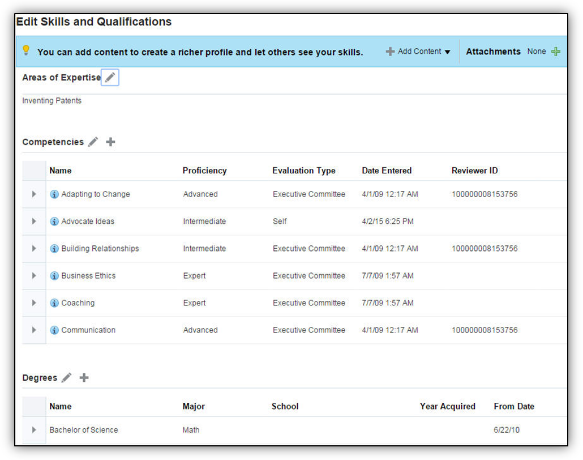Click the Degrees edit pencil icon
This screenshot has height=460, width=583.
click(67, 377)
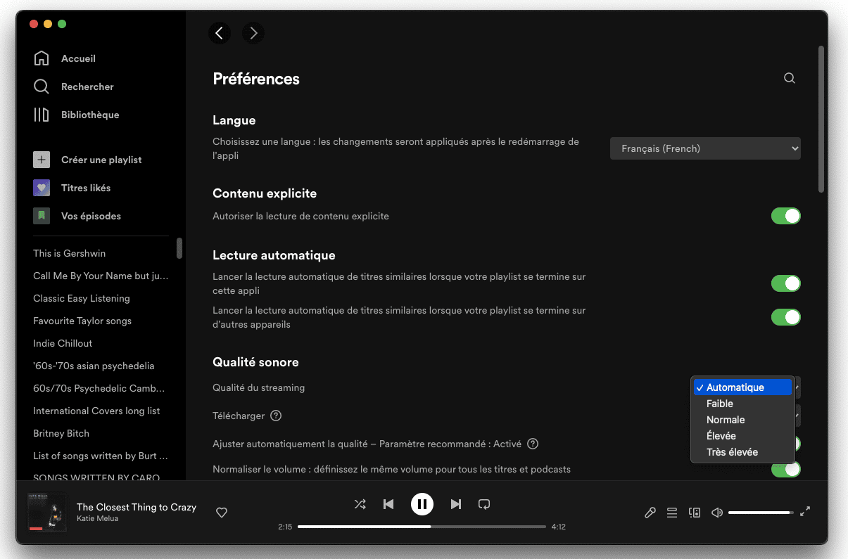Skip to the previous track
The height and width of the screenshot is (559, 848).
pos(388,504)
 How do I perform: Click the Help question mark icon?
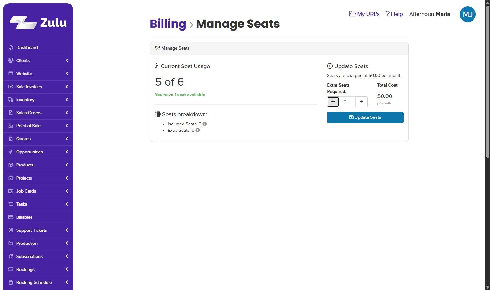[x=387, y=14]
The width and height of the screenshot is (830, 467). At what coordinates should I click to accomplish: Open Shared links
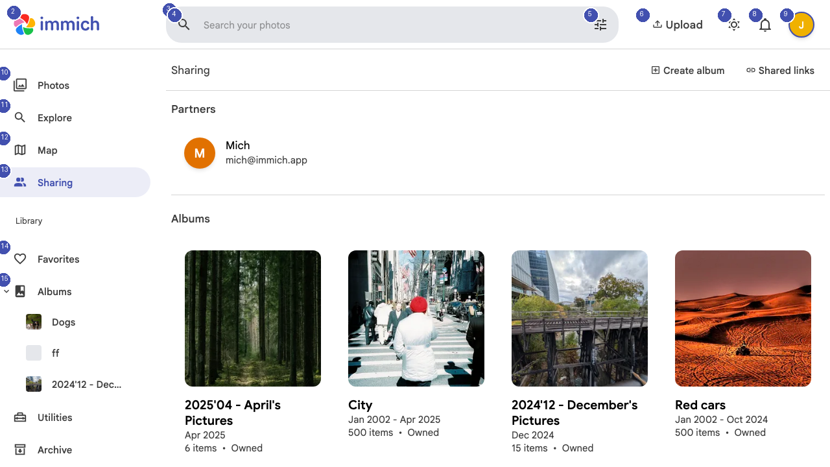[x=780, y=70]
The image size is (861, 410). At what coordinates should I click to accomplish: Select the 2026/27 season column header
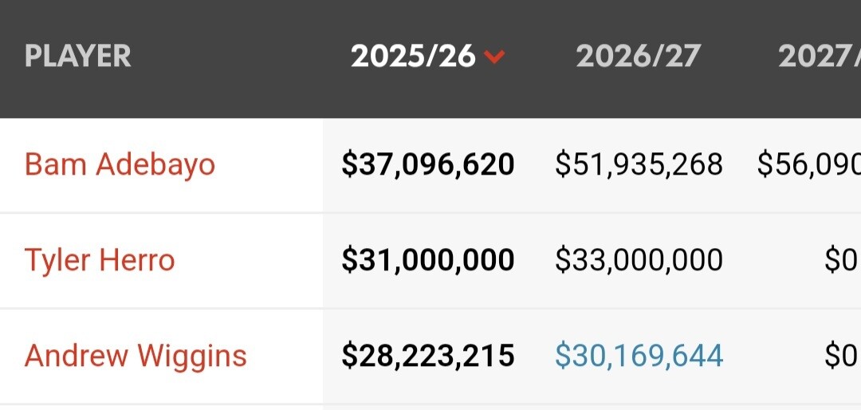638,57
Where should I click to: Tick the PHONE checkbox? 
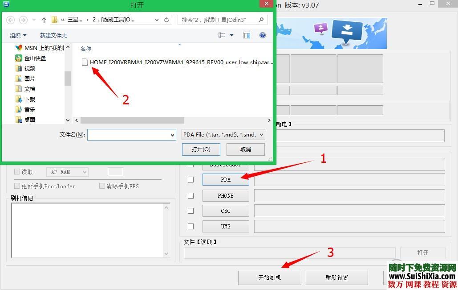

== == ==

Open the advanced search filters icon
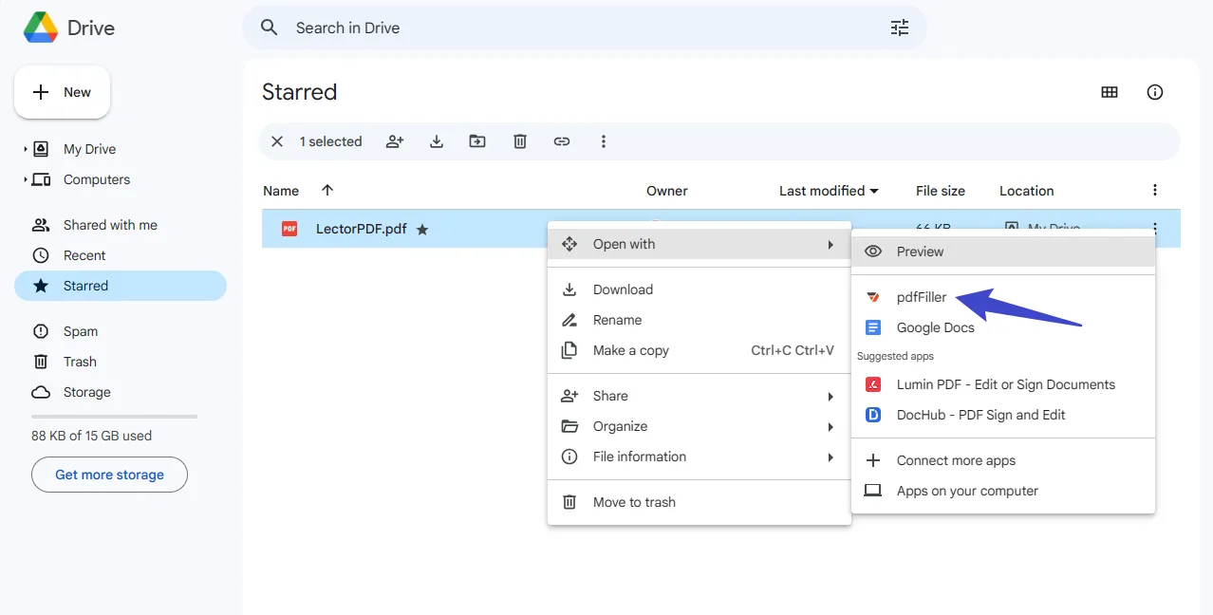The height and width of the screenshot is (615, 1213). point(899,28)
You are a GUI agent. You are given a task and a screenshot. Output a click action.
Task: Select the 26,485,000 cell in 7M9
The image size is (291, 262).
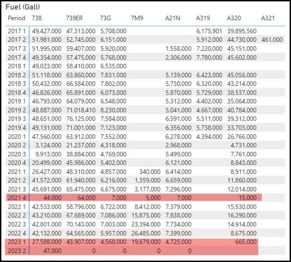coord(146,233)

== == ==

Only the lines above starting with the line with "The image size is (861, 410)." and going on through the line with "Where should I" belong in the answer; repeat them exactly, minus any picture.

The image size is (861, 410). At what coordinates should I click to accomplish: Select the 2026/27 season column header
638,57
Where should I click to: Tick the PHONE checkbox? 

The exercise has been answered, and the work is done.